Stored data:

=-=-=

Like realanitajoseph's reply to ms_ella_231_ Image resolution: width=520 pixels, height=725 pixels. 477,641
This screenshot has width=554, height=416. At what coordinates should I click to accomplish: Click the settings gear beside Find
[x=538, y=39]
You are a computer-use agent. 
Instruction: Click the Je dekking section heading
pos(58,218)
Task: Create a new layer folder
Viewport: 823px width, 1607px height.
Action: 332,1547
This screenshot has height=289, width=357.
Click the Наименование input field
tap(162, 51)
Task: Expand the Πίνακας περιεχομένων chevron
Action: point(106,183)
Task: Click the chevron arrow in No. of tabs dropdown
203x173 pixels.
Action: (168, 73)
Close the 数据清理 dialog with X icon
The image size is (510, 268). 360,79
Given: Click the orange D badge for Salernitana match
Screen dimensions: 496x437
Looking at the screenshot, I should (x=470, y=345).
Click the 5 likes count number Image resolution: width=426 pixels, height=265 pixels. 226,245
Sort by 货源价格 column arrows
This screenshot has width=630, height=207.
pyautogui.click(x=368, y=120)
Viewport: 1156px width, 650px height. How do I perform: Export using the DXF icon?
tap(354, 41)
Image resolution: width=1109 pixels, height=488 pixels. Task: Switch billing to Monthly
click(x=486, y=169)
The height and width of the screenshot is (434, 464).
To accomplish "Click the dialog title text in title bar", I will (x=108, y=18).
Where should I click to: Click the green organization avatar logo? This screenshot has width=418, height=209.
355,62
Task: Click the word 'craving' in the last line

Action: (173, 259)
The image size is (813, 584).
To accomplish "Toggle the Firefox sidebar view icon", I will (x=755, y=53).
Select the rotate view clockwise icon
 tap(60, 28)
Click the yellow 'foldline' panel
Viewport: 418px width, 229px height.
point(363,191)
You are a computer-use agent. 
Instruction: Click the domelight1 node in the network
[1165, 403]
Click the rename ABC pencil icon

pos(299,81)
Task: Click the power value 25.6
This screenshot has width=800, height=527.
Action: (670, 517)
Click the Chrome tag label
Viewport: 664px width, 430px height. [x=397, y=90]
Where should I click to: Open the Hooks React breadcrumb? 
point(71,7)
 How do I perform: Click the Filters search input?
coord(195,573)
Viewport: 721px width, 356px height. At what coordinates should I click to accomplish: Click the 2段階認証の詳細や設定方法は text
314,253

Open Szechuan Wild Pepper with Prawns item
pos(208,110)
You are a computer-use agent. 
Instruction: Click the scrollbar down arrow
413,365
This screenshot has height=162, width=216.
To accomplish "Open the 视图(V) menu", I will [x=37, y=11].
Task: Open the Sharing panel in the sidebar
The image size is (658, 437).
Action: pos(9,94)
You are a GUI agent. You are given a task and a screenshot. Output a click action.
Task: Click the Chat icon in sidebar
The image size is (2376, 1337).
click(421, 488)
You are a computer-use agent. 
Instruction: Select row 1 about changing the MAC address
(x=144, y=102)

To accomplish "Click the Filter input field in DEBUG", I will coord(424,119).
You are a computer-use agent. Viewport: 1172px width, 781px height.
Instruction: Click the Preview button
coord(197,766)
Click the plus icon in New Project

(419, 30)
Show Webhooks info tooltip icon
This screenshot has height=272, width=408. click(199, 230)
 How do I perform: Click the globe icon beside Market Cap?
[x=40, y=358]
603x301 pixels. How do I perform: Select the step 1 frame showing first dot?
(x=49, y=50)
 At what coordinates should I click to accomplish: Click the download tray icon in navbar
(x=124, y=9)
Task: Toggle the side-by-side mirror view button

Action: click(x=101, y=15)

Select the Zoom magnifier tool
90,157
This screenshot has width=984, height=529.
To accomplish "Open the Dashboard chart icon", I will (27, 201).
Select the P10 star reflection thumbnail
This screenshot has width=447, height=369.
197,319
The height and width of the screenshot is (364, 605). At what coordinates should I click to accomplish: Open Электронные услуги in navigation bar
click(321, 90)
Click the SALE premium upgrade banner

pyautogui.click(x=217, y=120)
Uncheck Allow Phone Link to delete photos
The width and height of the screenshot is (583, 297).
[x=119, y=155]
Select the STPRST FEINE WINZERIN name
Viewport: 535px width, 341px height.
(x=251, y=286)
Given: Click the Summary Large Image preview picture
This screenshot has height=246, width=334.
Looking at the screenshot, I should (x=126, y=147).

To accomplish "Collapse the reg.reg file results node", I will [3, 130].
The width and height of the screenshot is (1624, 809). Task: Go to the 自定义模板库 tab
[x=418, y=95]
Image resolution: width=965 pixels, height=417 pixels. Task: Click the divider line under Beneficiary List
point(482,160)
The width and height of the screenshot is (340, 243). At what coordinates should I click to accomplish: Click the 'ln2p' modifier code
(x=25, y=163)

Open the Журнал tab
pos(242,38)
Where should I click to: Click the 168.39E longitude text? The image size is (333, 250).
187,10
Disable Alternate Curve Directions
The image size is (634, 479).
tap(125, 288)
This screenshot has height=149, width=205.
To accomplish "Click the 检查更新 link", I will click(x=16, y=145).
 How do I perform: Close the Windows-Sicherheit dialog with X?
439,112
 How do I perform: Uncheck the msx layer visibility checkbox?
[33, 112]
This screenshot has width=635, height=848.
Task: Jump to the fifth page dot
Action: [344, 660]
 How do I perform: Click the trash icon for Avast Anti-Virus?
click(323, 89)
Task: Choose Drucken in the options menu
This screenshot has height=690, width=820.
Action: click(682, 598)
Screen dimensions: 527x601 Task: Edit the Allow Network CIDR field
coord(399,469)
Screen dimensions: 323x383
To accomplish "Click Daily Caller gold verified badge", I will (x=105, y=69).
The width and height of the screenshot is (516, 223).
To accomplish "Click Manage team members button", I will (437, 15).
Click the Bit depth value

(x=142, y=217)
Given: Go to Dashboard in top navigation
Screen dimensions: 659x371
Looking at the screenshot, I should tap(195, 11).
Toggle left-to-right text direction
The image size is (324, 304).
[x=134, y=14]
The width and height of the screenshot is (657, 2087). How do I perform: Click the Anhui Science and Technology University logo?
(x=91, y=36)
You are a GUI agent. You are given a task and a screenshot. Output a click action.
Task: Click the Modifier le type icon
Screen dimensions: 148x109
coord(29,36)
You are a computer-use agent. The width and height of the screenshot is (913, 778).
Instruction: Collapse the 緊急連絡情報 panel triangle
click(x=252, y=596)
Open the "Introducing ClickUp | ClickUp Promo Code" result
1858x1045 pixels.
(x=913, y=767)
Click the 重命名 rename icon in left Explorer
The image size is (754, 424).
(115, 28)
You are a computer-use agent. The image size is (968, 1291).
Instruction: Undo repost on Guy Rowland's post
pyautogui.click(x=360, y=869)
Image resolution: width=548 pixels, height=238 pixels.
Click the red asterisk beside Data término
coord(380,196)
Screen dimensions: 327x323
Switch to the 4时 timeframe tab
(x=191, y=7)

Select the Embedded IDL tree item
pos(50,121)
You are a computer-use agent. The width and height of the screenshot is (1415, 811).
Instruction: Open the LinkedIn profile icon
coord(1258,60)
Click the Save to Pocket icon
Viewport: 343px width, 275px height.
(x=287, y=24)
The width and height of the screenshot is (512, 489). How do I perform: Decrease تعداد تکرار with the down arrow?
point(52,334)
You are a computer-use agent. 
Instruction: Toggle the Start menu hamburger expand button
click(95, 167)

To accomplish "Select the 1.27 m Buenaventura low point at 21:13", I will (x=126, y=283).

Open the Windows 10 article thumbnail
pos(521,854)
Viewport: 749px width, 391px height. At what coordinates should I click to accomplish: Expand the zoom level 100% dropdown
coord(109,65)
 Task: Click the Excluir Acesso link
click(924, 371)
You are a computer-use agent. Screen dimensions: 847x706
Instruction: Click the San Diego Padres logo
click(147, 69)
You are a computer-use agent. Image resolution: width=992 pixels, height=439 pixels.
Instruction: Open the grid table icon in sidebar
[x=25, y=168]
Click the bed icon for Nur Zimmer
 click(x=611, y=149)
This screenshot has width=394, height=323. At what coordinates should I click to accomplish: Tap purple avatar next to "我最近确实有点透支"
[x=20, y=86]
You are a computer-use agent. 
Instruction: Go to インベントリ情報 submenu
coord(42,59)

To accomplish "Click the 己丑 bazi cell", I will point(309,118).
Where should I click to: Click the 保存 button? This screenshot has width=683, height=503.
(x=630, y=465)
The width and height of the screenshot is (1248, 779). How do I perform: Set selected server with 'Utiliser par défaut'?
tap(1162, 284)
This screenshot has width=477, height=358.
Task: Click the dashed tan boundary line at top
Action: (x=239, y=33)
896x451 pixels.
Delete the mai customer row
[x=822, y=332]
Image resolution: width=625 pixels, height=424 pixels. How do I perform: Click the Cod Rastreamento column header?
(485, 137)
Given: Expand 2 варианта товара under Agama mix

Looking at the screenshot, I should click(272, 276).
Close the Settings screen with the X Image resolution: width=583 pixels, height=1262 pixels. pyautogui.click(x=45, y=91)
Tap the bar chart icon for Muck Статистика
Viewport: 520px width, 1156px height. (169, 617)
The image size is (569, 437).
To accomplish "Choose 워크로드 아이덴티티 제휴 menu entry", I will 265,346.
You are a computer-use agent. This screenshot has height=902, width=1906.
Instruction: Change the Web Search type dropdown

=-=-=

=== TASK INSTRUCTIONS ===
Go back to the data above and please quote exactly, and only, the lines from the line with "Instruction: Go to インベントリ情報 submenu" through its last line.

=== ANSWER SPACE ===
Instruction: Go to インベントリ情報 submenu
coord(42,59)

To accomplish "Click the 己丑 bazi cell", I will point(309,118).
Where should I click to: Click the 保存 button? This screenshot has width=683, height=503.
(x=630, y=465)
The width and height of the screenshot is (1248, 779). How do I perform: Set selected server with 'Utiliser par défaut'?
tap(1162, 284)
This screenshot has width=477, height=358.
Task: Click the dashed tan boundary line at top
Action: (x=239, y=33)
896x451 pixels.
Delete the mai customer row
[x=822, y=332]
Image resolution: width=625 pixels, height=424 pixels. How do I perform: Click the Cod Rastreamento column header?
(485, 137)
Given: Expand 2 варианта товара under Agama mix

Looking at the screenshot, I should click(272, 276).
Close the Settings screen with the X Image resolution: width=583 pixels, height=1262 pixels. pyautogui.click(x=45, y=91)
Tap the bar chart icon for Muck Статистика
Viewport: 520px width, 1156px height. (169, 617)
The image size is (569, 437).
To accomplish "Choose 워크로드 아이덴티티 제휴 menu entry", I will 265,346.
You are a computer-use agent. This screenshot has height=902, width=1906.
Instruction: Change the Web Search type dropdown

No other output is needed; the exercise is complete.